Set the agent’s final response to the user.

r.response(text: str) -> Run

metadata

method

Attach key-value metadata to the run. Values must be strings.

r.metadata(
    data: Optional[Dict[str, str]] = None,
    **kwargs: str
) -> Run

Show Example

r.metadata({'agent': 'weather-bot', 'version': '1.0'})
# or use kwargs
r.metadata(agent='weather-bot', version='1.0')

status

method

Set the outcome status code and optional message.

r.status(
    code: int,
    message: Optional[str] = None
) -> Run

0 = success (default)
2 = error

step

method

Create a new Step attached to this run.

r.step(step_id: Optional[str] = None) -> Step

tool_call

method

Create a new ToolCall attached to this run.

r.tool_call(
    tool_name: Optional[str] = None,
    tool_call_id: Optional[str] = None
) -> ToolCall

feedback

method

Submit user feedback for this run.

r.feedback(
    score: Optional[Literal['thumbs_up', 'thumbs_down']] = None,
    text: Optional[str] = None
) -> bool

end

method

Finalize and send the run. Requires prompt() to have been called.

r.end() -> None

Raises RuntimeError if already ended or ValueError if prompt not set.

error

method

End the run with error status (code 2).

r.error(status_message: str = '') -> None

run_id

property

Read-only property that returns the run’s unique identifier.
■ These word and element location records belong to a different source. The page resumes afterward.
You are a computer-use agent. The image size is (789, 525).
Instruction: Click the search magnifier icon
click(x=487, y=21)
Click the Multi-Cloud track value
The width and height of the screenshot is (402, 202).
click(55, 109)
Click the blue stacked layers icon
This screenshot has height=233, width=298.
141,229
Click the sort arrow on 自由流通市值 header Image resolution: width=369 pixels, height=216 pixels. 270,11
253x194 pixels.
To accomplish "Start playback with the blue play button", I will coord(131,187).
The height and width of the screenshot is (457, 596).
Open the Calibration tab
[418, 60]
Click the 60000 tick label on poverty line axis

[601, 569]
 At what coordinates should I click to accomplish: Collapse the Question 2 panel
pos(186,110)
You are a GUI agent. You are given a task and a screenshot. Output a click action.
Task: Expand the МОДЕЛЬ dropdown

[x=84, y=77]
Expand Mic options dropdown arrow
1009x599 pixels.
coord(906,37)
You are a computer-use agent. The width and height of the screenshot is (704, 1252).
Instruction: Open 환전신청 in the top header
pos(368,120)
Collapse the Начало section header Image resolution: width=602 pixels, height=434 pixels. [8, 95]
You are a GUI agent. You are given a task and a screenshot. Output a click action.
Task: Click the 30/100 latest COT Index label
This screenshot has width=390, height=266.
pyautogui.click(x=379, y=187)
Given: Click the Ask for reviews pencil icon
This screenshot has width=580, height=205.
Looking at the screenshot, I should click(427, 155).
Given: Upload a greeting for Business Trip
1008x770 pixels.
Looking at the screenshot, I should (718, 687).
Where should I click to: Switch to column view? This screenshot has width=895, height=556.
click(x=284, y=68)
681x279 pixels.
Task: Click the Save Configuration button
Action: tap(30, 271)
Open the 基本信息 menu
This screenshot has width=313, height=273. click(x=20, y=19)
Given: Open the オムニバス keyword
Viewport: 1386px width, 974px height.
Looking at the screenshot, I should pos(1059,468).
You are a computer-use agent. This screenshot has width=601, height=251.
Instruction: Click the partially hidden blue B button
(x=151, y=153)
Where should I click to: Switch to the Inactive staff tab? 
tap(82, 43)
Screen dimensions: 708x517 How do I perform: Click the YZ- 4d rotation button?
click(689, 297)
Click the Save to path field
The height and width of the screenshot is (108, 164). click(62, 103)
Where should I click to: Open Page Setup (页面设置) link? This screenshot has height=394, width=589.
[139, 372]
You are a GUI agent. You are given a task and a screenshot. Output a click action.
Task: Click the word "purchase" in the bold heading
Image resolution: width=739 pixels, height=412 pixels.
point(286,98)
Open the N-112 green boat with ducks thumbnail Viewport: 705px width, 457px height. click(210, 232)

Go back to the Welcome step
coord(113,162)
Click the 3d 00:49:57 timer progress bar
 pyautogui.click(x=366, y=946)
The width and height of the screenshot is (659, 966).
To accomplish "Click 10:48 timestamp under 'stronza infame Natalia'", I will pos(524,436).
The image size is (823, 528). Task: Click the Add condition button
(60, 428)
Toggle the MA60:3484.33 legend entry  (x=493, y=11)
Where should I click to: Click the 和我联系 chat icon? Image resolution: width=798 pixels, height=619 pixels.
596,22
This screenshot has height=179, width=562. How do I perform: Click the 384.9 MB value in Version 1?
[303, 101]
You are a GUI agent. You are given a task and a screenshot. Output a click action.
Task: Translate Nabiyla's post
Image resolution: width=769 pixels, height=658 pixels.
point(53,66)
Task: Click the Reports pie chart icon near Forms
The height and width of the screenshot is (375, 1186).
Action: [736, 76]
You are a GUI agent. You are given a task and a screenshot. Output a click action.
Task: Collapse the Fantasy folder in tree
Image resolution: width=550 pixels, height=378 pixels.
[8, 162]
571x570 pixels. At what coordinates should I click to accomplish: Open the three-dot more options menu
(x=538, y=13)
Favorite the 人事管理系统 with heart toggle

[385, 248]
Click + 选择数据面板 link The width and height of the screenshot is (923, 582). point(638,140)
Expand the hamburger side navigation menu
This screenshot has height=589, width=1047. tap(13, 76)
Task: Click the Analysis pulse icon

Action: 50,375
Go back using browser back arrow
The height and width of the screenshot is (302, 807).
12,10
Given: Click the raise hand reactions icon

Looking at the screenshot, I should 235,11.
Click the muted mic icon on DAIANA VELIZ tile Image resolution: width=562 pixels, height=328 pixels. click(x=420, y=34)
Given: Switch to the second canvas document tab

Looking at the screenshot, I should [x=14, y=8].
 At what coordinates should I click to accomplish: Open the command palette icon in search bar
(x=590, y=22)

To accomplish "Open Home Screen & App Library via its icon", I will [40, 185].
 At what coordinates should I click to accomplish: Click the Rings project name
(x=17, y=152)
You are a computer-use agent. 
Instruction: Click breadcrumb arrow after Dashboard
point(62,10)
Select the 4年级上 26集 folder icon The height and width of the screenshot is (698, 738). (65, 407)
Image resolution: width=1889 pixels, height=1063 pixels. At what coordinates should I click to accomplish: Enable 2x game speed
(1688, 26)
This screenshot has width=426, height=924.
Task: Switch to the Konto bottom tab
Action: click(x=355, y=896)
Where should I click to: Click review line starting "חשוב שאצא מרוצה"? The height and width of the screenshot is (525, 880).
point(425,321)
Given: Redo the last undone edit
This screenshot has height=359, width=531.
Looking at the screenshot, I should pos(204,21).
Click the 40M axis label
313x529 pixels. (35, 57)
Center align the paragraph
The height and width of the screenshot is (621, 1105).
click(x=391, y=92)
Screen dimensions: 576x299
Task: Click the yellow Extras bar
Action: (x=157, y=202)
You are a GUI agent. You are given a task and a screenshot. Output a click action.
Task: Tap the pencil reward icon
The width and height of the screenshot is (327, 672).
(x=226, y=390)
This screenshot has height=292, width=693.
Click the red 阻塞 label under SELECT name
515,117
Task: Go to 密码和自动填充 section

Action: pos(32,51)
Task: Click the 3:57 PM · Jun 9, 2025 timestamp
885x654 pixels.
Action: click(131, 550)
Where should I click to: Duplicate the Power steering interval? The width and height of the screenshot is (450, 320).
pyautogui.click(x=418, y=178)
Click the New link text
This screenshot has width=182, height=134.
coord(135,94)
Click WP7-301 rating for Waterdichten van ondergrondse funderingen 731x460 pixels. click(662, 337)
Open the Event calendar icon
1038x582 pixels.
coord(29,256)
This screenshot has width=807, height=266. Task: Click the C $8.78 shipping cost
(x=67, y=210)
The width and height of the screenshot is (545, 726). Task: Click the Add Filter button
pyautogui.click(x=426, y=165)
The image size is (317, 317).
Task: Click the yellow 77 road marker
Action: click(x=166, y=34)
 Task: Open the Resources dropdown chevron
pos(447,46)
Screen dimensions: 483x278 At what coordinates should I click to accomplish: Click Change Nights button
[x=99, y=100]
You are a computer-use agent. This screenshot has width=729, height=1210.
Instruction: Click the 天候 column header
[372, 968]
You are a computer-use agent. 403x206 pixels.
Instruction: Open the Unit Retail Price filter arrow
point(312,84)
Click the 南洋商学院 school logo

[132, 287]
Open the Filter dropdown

print(r.run_id)  # 'run_abc123'

step()

Create a standalone step to track an individual LLM call.

from contextcompany import step

s = step(
    run_id: str,
    step_id: Optional[str] = None,
    api_key: Optional[str] = None,
    tcc_url: Optional[str] = None
)

run_id

str

required

The parent run identifier.

step_id

str

Custom step identifier. Auto-generates a UUID if omitted.

Step Methods

prompt

method

Set the prompt sent to the LLM.

s.prompt(text: str) -> Step

response

method

Set the LLM’s response text.

s.response(text: str) -> Step

model

method

Set which model was used.

s.model(
    requested: Optional[str] = None,
    used: Optional[str] = None
) -> Step

Show Example

s.model(requested='gpt-4o', used='gpt-4o-2024-08-06')
# or just one
s.model(requested='gpt-4o')

finish_reason

method

Set the model’s finish/stop reason.

s.finish_reason(reason: str) -> Step

Example values: 'stop', 'length', 'tool_calls'

tokens

method

Record token usage for this step.

s.tokens(
    prompt_uncached: Optional[int] = None,
    prompt_cached: Optional[int] = None,
    completion: Optional[int] = None
) -> Step

Show Example

s.tokens(
    prompt_uncached=120,
    prompt_cached=30,
    completion=45
)

cost

method

Set the actual cost of this step in USD.

s.cost(real_total: float) -> Step

tool_definitions

method

Set the tool definitions available during this step.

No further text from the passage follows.